Even though Numba can automatically transfer NumPy arrays to the device,
it can only do so conservatively by always transferring device memory back to
the host when a kernel finishes. To avoid the unnecessary transfer for
read-only arrays, you can use the following APIs to manually control the
transfer:

.. autofunction:: numba.roc.device_array
   :noindex:
.. autofunction:: numba.roc.device_array_like
   :noindex:
.. autofunction:: numba.roc.to_device
   :noindex:

Device arrays
-------------

Device array references have the following methods.  These methods are to be
called in host code, not within ROC-jitted functions.

.. autoclass:: numba.roc.hsadrv.devicearray.DeviceNDArray
    :members: copy_to_host, is_c_contiguous, is_f_contiguous, ravel, reshape
    :noindex:


Data Registration
-----------------

The CPU and GPU do not share the same main memory, however, it is recommended to
register a memory allocation to the HSA runtime for as a performance optimisation
hint.

.. function:: roc.register(*arrays)

    Register every given array.  The function can be used in a *with-context*
    for automically deregistration::

        array_a = numpy.arange(10)
        array_b = numpy.arange(10)
        with roc.register(array_a, array_b):
            some_hsa_code(array_a, array_b)
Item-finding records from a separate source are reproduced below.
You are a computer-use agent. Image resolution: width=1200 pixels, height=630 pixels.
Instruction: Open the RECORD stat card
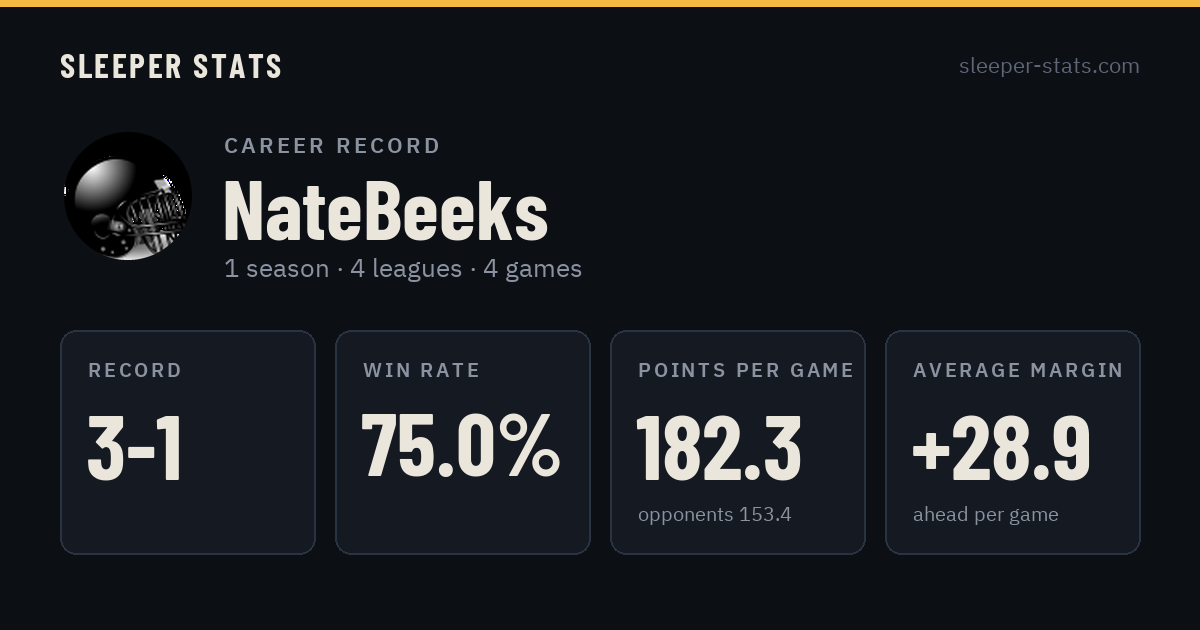pos(188,442)
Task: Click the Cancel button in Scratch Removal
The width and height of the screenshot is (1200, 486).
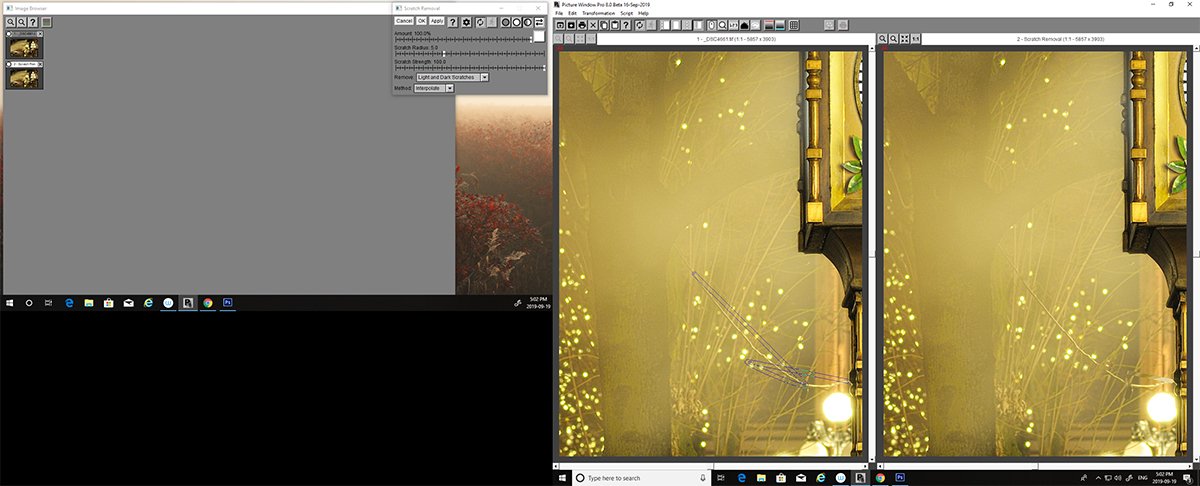Action: [404, 21]
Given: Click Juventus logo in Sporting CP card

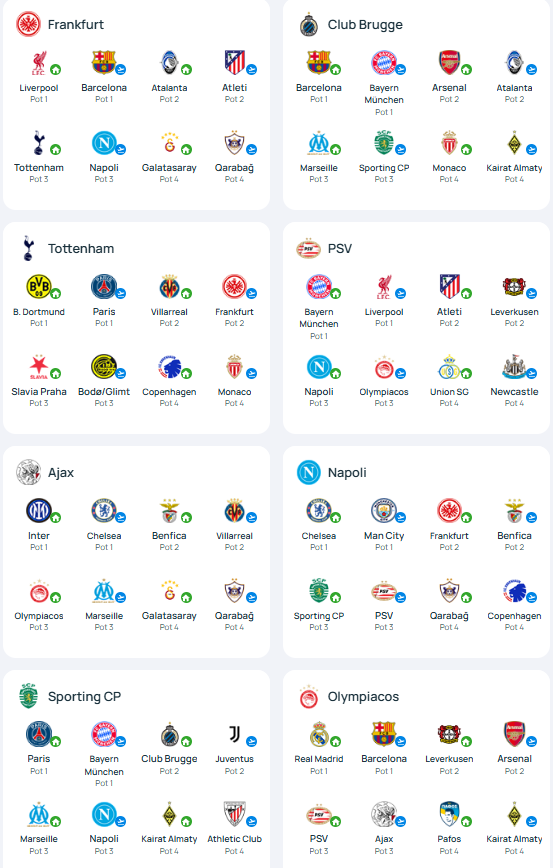Looking at the screenshot, I should point(235,734).
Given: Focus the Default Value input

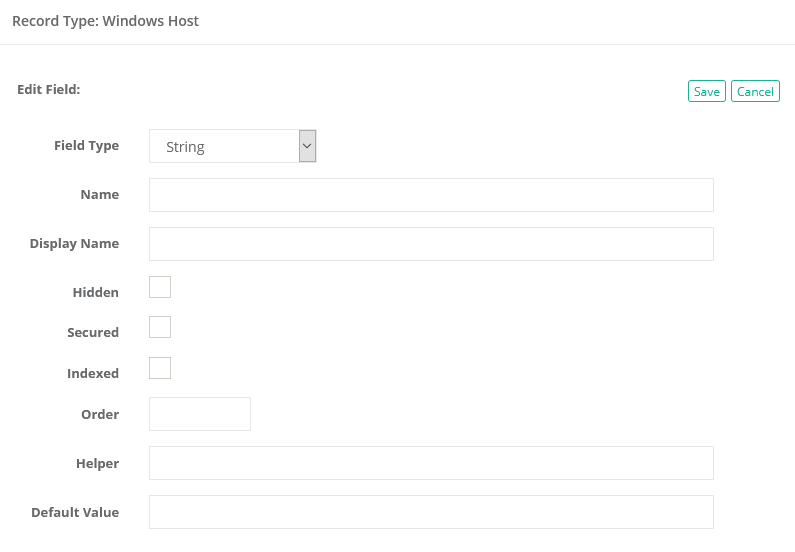Looking at the screenshot, I should coord(431,512).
.. function:: roc.deregister(*arrays)

   Deregister every given array


Streams
=======

.. autofunction:: numba.roc.stream
   :noindex:

ROC streams have the following methods:

.. autoclass:: numba.roc.hsadrv.driver.Stream
    :members: synchronize, auto_synchronize
    :noindex:


.. _roc-shared-memory:

Shared memory and thread synchronization
========================================

A limited amount of shared memory can be allocated on the device to speed
up access to data, when necessary.  That memory will be shared (i.e. both
readable and writable) amongst all workitems  belonging to a given group
and has faster access times than regular device memory.  It also allows
workitems to cooperate on a given solution.  You can think of it as a
manually-managed data cache.

The memory is allocated once for the duration of the kernel, unlike
traditional dynamic memory management.

.. function:: numba.roc.shared.array(shape, type)

   Allocate a shared array of the given *shape* and *type* on the device.
   This function must be called on the device (i.e. from a kernel or
   device function).  *shape* is either an integer or a tuple of integers
   representing the array's dimensions.  *type* is a :ref:`Numba type <numba-types>`
   of the elements needing to be stored in the array.

   The returned array-like object can be read and written to like any normal
   device array (e.g. through indexing).

   A common pattern is to have each workitem populate one element in the
   shared array and then wait for all workitems to finish using :func:`
   .barrier`.

.. function:: numba.roc.barrier(scope)

   The ``scope`` argument specifies the level of synchronization.  Set ``scope``
   to ``roc.CLK_GLOBAL_MEM_FENCE`` or ``roc.CLK_LOCAL_MEM_FENCE`` to synchronize
   all workitems across a workgroup when accessing global memory or local memory
   respectively.

.. function:: numba.roc.wavebarrier

    Creates an execution barrier across a wavefront to force a synchronization
    point.

.. seealso::
   :ref:`Matrix multiplication example <roc-matmul>`.